WRITTEN PROBLEM
Count the rows below that contain the string "офис", treating uppercase and lowercase as different. Reply with the number alone.

Item position rows:
--------------------------------

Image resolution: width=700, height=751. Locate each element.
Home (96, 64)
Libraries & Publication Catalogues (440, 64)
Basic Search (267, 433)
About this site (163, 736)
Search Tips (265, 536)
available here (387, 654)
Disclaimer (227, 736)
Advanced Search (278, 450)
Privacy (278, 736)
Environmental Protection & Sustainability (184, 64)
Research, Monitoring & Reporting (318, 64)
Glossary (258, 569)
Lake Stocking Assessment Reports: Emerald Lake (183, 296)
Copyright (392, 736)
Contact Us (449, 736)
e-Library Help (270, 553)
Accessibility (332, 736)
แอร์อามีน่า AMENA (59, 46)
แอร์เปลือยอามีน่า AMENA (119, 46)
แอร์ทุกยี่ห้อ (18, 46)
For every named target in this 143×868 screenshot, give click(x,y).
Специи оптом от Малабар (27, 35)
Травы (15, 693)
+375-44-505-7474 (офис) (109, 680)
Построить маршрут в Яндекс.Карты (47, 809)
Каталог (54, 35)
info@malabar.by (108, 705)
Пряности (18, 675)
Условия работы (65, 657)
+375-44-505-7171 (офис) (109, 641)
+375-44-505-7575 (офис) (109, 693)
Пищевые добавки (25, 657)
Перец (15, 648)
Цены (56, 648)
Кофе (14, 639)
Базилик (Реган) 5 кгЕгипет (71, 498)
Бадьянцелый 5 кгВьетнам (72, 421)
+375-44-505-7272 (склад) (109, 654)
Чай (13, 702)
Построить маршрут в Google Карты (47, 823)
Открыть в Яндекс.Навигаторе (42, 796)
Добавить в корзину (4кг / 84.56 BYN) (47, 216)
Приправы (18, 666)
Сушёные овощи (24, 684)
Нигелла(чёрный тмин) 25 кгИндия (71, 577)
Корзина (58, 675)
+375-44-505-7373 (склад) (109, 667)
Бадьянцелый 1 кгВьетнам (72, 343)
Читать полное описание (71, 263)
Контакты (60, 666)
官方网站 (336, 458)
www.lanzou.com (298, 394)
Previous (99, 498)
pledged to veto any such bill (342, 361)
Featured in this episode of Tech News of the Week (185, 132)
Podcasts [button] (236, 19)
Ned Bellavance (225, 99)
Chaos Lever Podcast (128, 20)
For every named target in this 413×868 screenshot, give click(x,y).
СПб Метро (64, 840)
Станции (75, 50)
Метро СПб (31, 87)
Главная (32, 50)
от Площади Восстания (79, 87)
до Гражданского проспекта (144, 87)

--------------------------------

COMPLETE OUTPUT
3